I saw Rich Mullins in concert on a Saturday night at Franciscan University's chapel back in 1991. My girlfriends and I literally sat at his feet in the crowded chapel as he played at a grand piano, barefoot. His beat-up docksiders, sporting a large hole in the toe, lay next to him.
In the days way before grunge, Rich wore long black, graying hair and beat-up clothes. He mixed his be-bop songs with the melodies of the dulcimer and other primitive instruments, and passed out Compassion International brochures after his concerts. Though his Quaker-based theology certainly wasn't Catholic, his sensibilities were. He sang in his songs about meeting God in the material world, "in the Bread and in the Wine." Well, consubstantiation isn't the same as transubstantiation, but it was closer than most Christian singers got.

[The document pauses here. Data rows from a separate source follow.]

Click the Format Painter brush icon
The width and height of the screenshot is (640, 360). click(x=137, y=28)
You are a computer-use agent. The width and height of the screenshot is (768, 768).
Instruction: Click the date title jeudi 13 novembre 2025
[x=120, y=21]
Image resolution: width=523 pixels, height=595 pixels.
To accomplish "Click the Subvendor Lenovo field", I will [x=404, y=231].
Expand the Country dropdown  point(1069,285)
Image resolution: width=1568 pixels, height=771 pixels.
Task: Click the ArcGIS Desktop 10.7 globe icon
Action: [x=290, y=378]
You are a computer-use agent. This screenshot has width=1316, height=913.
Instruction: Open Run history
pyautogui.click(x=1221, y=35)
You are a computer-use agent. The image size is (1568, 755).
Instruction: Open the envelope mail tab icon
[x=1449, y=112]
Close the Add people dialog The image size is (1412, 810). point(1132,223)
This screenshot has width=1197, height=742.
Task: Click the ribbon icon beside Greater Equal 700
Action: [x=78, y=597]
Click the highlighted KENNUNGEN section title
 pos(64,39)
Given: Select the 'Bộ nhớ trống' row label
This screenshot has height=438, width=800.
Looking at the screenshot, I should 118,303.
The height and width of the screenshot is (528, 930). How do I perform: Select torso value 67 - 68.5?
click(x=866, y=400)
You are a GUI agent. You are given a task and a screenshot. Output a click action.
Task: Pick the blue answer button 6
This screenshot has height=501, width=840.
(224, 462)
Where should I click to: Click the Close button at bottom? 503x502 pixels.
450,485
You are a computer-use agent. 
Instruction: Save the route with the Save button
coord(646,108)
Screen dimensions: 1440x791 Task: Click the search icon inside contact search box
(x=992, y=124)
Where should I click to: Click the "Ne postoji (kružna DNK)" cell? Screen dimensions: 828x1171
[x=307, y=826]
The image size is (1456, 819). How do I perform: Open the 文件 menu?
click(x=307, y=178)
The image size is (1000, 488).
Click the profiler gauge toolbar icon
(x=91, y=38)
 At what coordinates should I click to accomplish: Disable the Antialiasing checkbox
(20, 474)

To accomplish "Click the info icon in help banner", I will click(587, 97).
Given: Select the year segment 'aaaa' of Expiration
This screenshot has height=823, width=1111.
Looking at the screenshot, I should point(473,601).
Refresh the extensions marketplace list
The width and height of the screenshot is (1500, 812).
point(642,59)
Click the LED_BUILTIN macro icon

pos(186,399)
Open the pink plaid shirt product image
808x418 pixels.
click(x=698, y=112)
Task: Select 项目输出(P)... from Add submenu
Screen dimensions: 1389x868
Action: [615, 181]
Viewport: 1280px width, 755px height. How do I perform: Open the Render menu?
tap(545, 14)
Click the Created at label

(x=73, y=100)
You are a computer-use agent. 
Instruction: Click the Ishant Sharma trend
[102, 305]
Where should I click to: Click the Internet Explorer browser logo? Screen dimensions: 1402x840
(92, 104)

Even though Rich had written hit songs for artist like Amy Grant and Debbie Boone, he wasn't a top star, although he certainly had a cult following. At Steubenville, we loved his song "Awesome God" with its lyrics that challenged the "Jesus is My Pal" mentality head on: "Well, the Lord wasn't joking when He kicked 'em out of Egypt, it wasn't for no reason that He shed His Blood … I hope that we have not too quickly forgotten that our God is an Awesome God."
So we had already taken Rich Mullins to our collective heart when he came to Steubenville for the first time. When he and his best friend Beaker played and worshipped with us, we sang his songs louder than he did. I remember that he appeared bewildered during our concert, and that at times he would stop singing almost in amazement and listen to Catholics singing his songs. I'd never seen a performer so affected by his audience.
In response to a fan letter I sent him a few years later, he actually sent me a hand-written card, explaining "Tho I am often asked if I am Catholic, I am not." He detailed his reasons for remaining out of the Church, mainly that it would be "divisive."
But the pull of the Truth was apparently harder for him to resist than he let on. He founded a group, "The Kid Brothers of St. Frank," described on the Internet as "an 'order' for people, including themselves, who are too chicken to be real Catholics." His 1993 album was titled, A Liturgy, a Legacy, and a Ragamuffin Band, and his last album, Songs, had pictures of our Lady and Therese of Lisieux on the inside cover. In the Liturgy album, he sang about the Faith, "I did not make It, but It is making me." The more he grew as a songwriter and a Christian, the more Catholic he seemed to become.
There were always rumors that he was going to come to Steubenville to study under Scott Hahn. We heard that he had enrolled in RCIA classes in 1994 but pulled out the day before Easter, saying that he was afraid conversion would affect his ministry. Instead, he went out to the Southwest to work with his Franciscan and Native American brothers and teach music to kids on reservations. We fans of his, now graduated from college and starting families, continued to say among ourselves that it was just a matter of time before Rich was a "big-C Catholic." Every Easter my husband and I would remember him in our intentions and wonder if this year would be the year.
But it was to be this year. This past Sunday, he was to receive his first confession, and this Monday, his First Communion. While preparing for the opening of his first musical, The Canticle of the Prairies, based on the life of St. Francis, he had apparently decided he couldn't hold back any longer. On Friday morning of Sept. 26, Mullins called his friend Fr. Matthew McGinness, and said, "I have to receive the Body and Blood of Jesus." So Fr. McGinness told his congregation on Sunday after Mass at St. Paul Parish/Newman Center at Wichita State University Campus.
But Friday afternoon, September 19, 1997, Rich Mullins was thrown from a jeep in Chicago traffic and run over by an eighteen-wheeler.
It's hard to understand. Certainly the devil would probably have preferred to have such a strong Christian leader dead than Catholic. Maybe, as my husband the theology major says, Rich's death was the permissive, rather than the perfect will of God.
So it is with a double sadness that I will hear of Rich Mullins being buried in a Quaker grave this Thursday. Even if he had never considered becoming Catholic, I would feel his loss. But to know he was so close to full communion with us is another ache.
Fr. McGinness noted when I spoke with him that Rich desired the Eucharist. Eucharist means "thanksgiving." "We certainly need to give thanks to God for the gift of Rich Mullins," he said.